What do a machine hall and a nursing home have in common? The answer: both areas benefit from a solution that detects puddles on the floor and can thus prevent accidents.
In this article, we present a research project on which we are working on this task. You will get an insight into our role as a data science consultancy, our challenges in the project, important decisions and finally the result.
Corporate goals and the role of research projects at [at].
Consultancy is geared towards the specific needs of the client. Regular projects include applying existing state-of-the-art technologies to use cases or showing the customer the mindset of a digital enterprise closer. But is that all there is to consultancy? Fortunately, at [at] we have the opportunity to support AI research in several innovative projects.
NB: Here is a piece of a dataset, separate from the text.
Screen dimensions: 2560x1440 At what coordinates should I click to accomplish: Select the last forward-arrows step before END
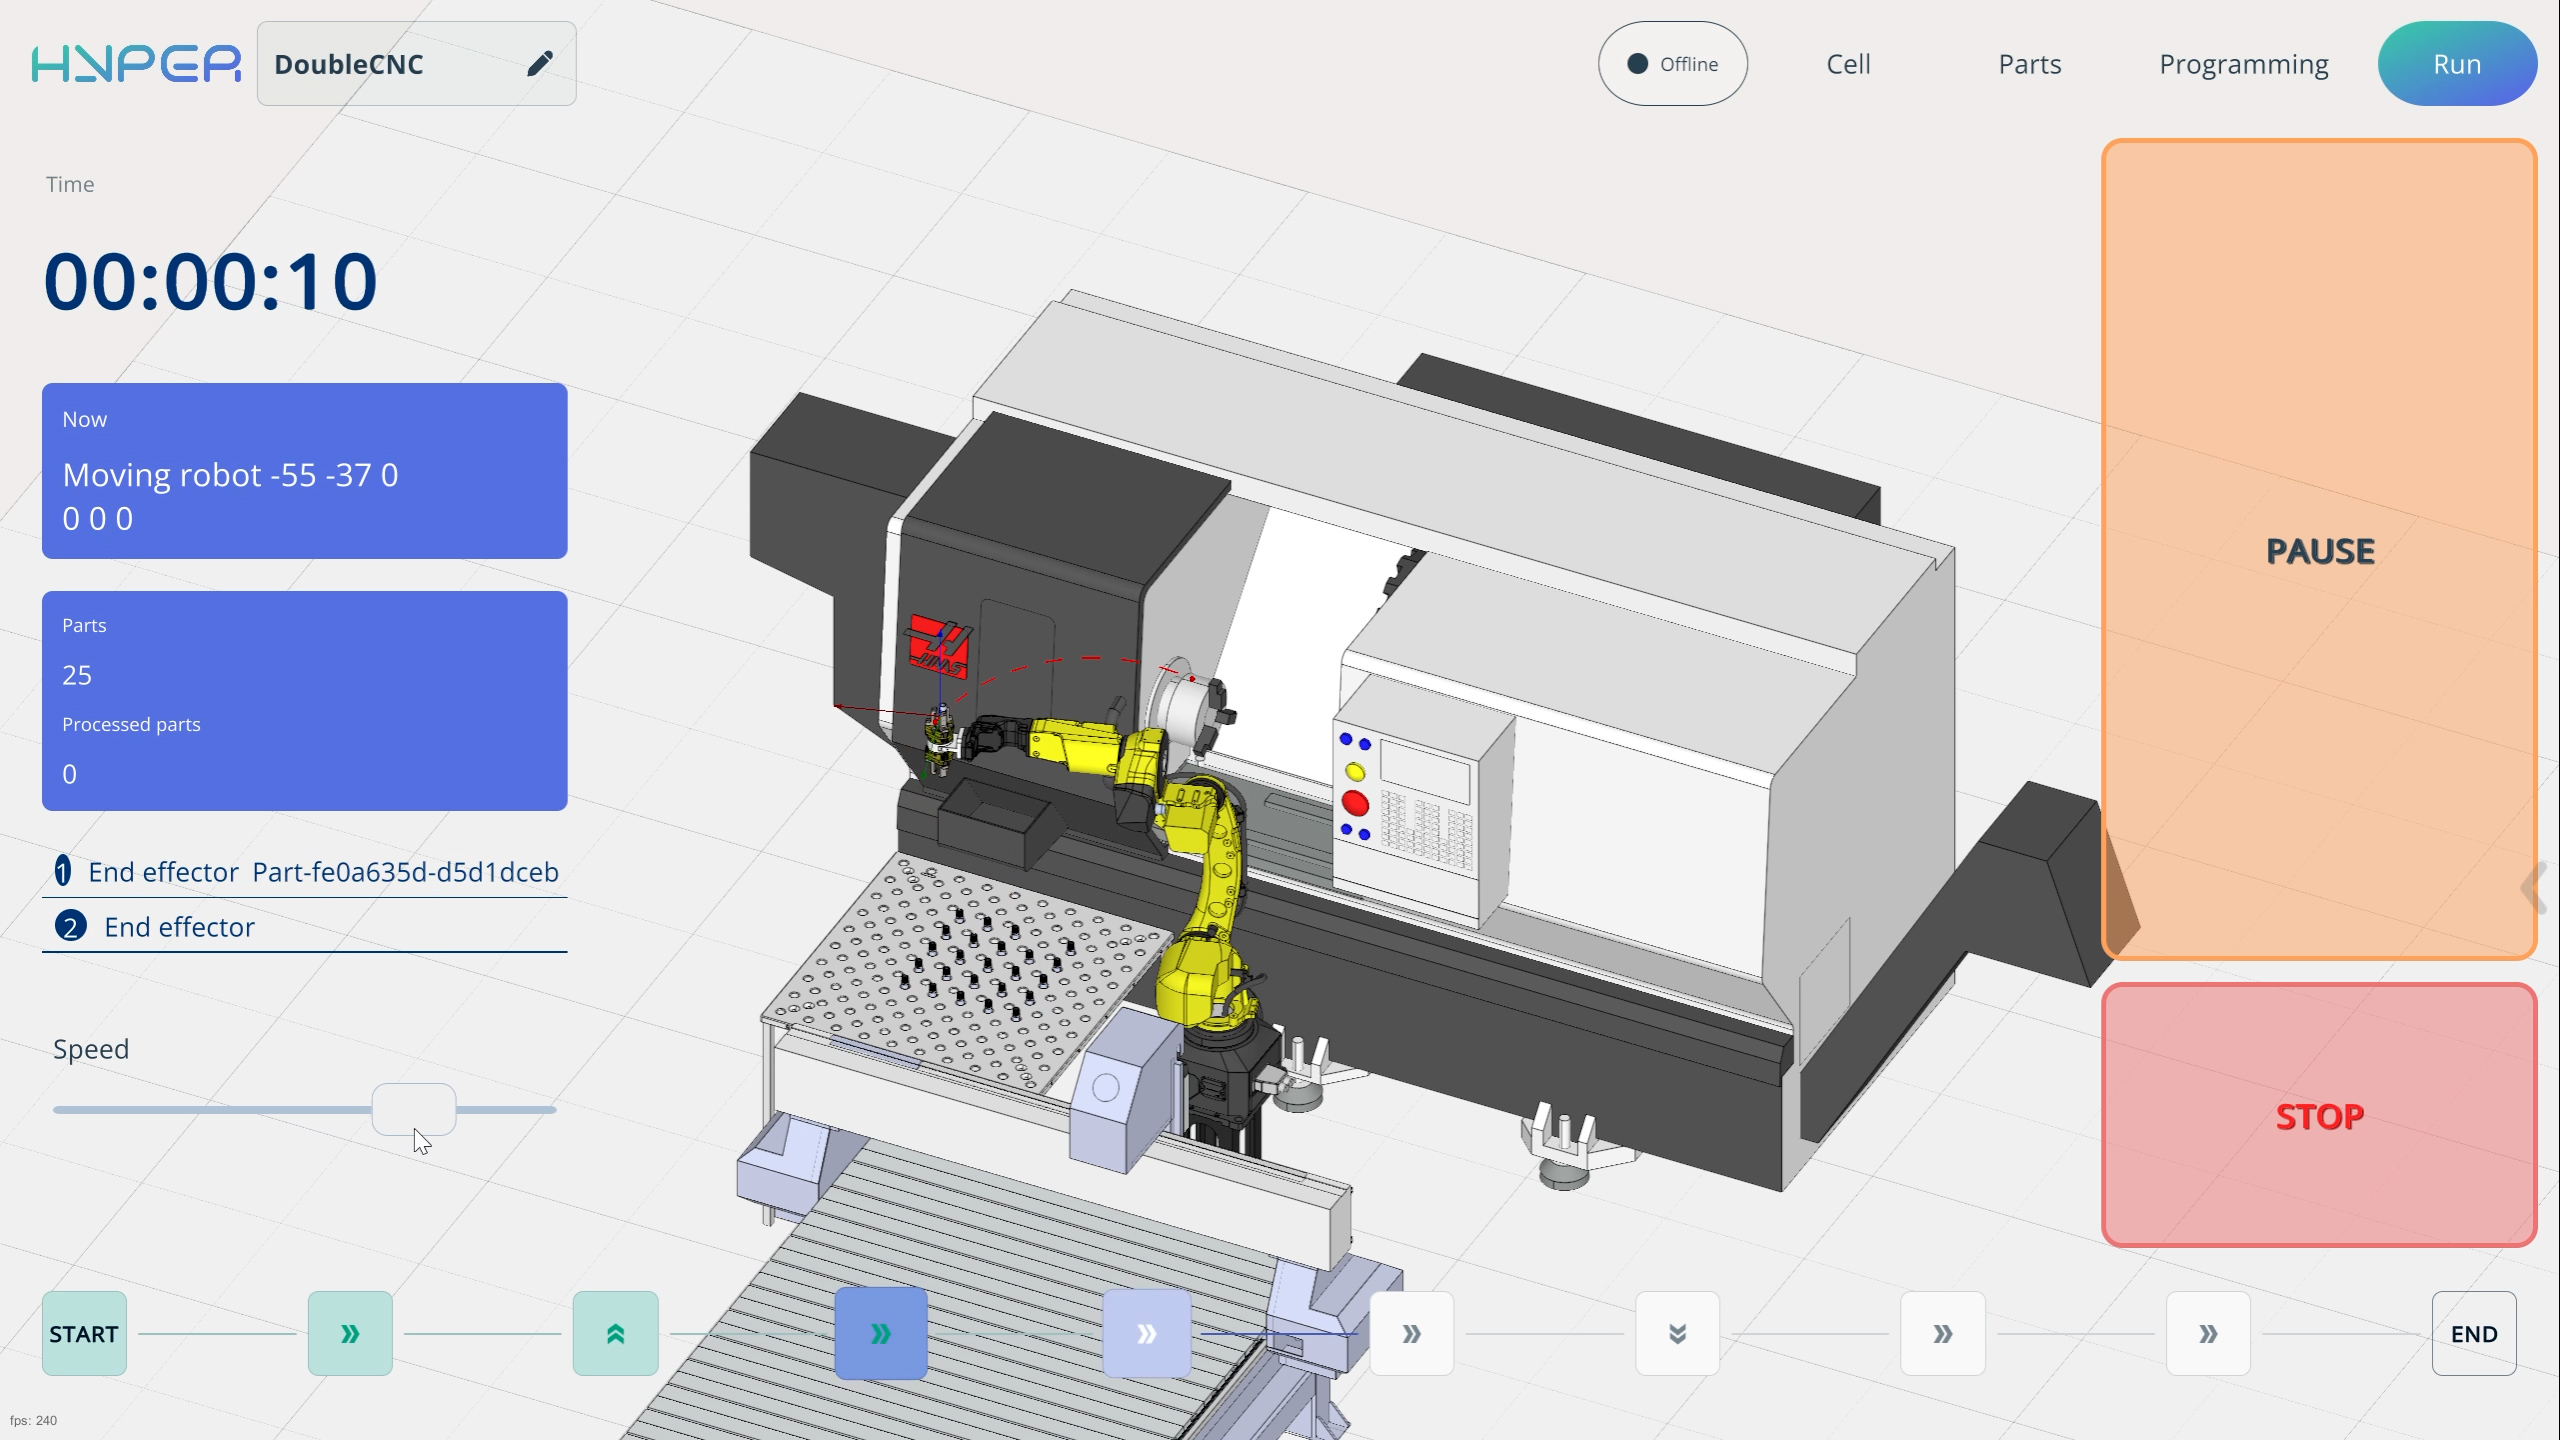tap(2208, 1333)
One of our current projects is called S³.
S³ - short for "Safety Sensor Technology for Service Robots in Production Logistics and Inpatient Care" - is a cooperative project in which partners from the fields of logistics, healthcare and robotics, as well as from universities, are coming together to take a step forward in the applied research (Electronics research of the Federal Ministry of Education and Research). The project is funded by the Federal Ministry of Education and Research and we are working with the following partners:
- Institute for Materials Handling and Logistics (IFT), University of Stuttgart
- Fraunhofer Institute for Manufacturing Engineering and Automation (IPA), Department of Robotics and Assistance Systems
- Pilz GmbH
- Bruderhaus Diaconia
The long-term goal of S³ is to derive robot assistance in an industrial context as well as in health care facilities. Knowing this broad field of research, what role does [at] play as an advisor in this cooperation? In our experience, cooperation works smoothly when each participant has their own area of responsibility. For us, this means the implementation of Machine Learning Use Cases:
- Automatic detection of spilled liquids on the floor (for industry and healthcare)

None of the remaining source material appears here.